Neville tied the cord of his pyjamas. ‘It’s hardly strange, my dear. You also remembered it, evidently. Anyway, Henzey was by far the more interesting of the two.’ He sat on his bed again and reached for his drink.
‘And by far the more attractive.’
‘That as well.’
Eunice turned to address him. There was an earnest look on her face. ‘But Neville, you’d never attract a girl like that until you altered your style.’
‘Oh, and I thought she seemed quite taken with me.’

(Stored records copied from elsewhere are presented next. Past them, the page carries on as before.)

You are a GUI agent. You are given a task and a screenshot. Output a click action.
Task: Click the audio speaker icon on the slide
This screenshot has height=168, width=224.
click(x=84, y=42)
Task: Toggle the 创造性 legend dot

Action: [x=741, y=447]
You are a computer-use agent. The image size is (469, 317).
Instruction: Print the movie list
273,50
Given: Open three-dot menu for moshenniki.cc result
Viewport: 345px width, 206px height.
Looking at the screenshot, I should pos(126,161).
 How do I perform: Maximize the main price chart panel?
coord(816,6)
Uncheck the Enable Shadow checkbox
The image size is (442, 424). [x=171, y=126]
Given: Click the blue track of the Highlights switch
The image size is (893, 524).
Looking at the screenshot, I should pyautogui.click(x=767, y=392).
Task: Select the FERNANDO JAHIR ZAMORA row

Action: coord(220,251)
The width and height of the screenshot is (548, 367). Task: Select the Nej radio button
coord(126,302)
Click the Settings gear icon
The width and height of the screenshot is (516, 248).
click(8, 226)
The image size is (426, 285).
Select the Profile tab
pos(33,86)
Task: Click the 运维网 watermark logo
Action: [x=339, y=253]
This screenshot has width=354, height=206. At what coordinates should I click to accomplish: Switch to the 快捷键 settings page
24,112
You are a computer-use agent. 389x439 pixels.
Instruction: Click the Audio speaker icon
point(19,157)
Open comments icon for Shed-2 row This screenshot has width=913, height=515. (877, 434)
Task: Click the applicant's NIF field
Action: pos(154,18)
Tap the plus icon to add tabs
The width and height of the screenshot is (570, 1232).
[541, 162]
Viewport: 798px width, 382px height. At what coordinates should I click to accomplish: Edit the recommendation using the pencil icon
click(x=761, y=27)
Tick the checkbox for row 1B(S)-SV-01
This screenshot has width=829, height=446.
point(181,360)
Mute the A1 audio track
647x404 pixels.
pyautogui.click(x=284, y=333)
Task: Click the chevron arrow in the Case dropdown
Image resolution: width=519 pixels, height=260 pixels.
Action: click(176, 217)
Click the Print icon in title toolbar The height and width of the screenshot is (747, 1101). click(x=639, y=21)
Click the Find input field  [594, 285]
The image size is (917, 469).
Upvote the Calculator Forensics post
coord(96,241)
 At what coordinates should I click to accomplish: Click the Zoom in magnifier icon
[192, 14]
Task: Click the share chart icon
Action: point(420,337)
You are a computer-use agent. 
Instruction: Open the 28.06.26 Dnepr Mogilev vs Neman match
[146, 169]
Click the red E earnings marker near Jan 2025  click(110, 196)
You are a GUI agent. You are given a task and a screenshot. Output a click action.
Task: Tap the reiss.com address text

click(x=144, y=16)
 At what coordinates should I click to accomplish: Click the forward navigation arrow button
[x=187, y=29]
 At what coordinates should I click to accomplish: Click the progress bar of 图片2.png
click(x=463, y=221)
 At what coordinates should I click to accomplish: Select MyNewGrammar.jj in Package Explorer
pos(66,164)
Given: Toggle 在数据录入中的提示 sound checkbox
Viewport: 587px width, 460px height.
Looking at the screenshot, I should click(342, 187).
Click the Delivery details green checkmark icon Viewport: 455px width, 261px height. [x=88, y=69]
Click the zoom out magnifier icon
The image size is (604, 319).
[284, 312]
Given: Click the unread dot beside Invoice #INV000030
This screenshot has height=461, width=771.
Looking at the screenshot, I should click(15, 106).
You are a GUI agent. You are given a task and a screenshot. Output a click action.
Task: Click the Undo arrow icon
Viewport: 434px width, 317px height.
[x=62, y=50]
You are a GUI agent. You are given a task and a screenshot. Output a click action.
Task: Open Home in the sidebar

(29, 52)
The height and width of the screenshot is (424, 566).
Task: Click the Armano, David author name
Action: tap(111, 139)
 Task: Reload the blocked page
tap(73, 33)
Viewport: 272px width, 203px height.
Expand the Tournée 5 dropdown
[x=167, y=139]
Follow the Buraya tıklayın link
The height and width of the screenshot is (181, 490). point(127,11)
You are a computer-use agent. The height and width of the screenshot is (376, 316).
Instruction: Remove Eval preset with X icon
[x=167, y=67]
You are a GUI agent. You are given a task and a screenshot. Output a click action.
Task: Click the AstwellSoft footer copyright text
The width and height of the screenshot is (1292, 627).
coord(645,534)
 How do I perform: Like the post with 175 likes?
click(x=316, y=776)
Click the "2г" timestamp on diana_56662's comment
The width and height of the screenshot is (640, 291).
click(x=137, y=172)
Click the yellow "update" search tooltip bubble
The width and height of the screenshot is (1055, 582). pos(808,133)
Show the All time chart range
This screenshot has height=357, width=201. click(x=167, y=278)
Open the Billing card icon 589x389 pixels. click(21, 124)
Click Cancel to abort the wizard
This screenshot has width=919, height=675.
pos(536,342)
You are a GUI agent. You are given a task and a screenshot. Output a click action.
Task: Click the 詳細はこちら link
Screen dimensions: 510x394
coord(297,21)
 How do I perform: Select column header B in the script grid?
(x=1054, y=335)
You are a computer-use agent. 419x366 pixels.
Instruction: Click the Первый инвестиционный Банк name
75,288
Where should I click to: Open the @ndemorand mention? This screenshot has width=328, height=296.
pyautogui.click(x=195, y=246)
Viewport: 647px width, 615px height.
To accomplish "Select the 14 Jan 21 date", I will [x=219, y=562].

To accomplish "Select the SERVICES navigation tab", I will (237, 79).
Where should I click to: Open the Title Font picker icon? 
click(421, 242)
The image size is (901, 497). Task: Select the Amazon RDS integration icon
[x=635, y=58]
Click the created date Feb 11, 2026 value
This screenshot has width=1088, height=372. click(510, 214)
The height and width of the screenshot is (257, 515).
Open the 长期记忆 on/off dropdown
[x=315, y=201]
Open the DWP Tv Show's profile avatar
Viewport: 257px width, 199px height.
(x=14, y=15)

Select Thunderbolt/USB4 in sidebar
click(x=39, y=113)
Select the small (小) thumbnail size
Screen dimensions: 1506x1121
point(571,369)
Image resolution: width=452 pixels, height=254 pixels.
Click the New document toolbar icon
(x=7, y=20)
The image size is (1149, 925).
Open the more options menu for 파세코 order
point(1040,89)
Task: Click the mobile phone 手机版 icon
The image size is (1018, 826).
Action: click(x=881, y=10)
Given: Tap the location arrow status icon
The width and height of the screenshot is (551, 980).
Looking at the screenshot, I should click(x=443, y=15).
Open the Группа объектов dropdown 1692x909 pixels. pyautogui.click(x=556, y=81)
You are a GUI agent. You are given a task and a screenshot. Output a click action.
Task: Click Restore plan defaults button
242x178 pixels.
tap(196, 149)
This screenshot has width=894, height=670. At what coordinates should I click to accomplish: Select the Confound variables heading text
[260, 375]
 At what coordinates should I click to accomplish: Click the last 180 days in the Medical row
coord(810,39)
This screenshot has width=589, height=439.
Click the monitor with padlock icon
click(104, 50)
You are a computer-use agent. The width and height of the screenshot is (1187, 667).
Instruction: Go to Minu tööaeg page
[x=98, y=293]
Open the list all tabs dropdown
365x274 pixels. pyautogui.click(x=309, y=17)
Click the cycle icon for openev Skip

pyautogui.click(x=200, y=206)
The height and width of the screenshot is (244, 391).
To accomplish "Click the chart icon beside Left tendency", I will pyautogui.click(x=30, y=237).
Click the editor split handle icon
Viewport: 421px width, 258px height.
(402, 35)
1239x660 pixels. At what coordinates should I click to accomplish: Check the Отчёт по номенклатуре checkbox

She laughed scornfully. ‘You fool yourself, Neville. Look at your awful beard and your disastrous hair. Do you realise I have never, in all the years I’ve known you, seen you without that damn beard? You had it when we were first introduced, and you’ve had it ever since – all through your Oxford days.’
‘So what? That’s me. That’s how I am.’
‘But you’re only twenty-nine, dammit, and you look forty-nine. Young ladies nowadays go for the smooth, clean-shaven look in men – short, neat haircuts. I mean, look at that Billy fellow she was with…he’s fashionable…typical of the type of young men women go for. I can understand why she finds him appealing.’